The invasion is an irrational move. It makes any further negotiations with Putin and his clique pointless: There is, quite clearly, nothing he won’t do, no line he won’t cross, no matter what he says or what deal he makes. From this point on, autarky is the only feasible economic choice for Russia, and a retreat into isolation is the only remaining cultural and political choice. At the same time, Russia’s dependence on China, which has grown in recent years, is no longer a matter of choice. Any security benefits from turning Ukraine — and neighboring Belarus, from whose territory Putin also attacked — into a buffer state are illusory since Russia also borders actual NATO member states, which now will arm themselves as heavily as possible.

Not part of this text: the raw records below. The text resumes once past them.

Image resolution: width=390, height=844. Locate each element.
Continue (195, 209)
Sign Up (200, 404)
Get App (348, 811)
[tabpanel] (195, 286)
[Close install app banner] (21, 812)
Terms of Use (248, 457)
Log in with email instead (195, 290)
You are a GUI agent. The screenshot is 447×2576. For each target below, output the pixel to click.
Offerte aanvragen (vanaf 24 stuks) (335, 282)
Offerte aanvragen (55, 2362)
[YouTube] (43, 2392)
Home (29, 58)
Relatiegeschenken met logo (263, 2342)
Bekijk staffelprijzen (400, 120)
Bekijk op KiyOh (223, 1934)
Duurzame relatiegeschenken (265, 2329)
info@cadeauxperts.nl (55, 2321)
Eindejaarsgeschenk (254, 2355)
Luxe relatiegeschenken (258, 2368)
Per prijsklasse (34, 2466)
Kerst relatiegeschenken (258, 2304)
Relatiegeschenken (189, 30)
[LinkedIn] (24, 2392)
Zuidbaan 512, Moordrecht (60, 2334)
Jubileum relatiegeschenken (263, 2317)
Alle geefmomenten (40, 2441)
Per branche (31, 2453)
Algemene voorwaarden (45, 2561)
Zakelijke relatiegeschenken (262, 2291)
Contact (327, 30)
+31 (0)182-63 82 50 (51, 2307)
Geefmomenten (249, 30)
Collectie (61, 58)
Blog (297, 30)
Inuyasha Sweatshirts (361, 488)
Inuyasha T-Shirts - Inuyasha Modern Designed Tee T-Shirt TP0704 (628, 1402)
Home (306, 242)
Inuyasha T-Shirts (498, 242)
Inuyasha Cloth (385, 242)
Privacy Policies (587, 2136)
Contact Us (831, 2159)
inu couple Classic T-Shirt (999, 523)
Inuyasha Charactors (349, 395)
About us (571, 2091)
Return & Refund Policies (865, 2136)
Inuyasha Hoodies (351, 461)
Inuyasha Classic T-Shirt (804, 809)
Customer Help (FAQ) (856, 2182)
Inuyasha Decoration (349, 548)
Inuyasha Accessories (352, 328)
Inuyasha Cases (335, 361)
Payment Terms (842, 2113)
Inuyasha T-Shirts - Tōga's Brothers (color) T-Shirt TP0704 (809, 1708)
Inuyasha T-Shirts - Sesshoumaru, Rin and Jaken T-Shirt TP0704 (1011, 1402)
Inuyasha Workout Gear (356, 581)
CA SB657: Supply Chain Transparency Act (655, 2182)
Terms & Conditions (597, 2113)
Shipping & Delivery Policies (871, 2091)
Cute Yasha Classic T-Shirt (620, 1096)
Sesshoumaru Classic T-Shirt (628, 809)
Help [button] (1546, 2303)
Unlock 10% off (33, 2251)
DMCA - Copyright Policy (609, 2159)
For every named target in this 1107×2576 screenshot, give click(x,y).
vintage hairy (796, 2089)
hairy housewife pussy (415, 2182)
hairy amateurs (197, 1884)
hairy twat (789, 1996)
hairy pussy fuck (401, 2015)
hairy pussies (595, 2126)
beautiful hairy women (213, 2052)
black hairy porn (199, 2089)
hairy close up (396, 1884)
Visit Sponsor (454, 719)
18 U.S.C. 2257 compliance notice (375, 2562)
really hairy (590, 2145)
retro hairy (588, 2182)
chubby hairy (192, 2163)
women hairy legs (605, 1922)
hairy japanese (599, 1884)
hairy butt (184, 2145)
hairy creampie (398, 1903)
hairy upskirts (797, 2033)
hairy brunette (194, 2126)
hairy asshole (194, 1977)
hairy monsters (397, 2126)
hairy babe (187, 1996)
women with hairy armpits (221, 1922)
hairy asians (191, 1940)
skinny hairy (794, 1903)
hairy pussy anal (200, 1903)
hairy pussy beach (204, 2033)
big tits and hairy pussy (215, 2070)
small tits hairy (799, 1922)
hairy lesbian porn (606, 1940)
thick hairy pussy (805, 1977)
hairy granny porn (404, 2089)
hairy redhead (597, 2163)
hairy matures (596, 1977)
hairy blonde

This attack achieves no conceivable gain. It is the worst possible move from a rational standpoint, a petty man’s revenge on a grand scale. It seals Putin’s place in history; not as a nation builder but instead as someone whose entire legacy will need to be erased for Russia to go back to a semblance of normality.

In his early morning speech, Putin spoke of “denazifying” Ukraine, a country led by a Jewish president. Yet it is Russia that now clearly requires denazification. It will not sustain Putin’s regime forever; and it, and we its citizens, will need to repent and make sure nothing like this calamity ever happens again.

Leonid Bershidsky is a member of the Bloomberg News Automation team based in Berlin. He was previously Bloomberg Opinion’s Europe columnist. He recently authored a Russian translation of George Orwell’s “1984.”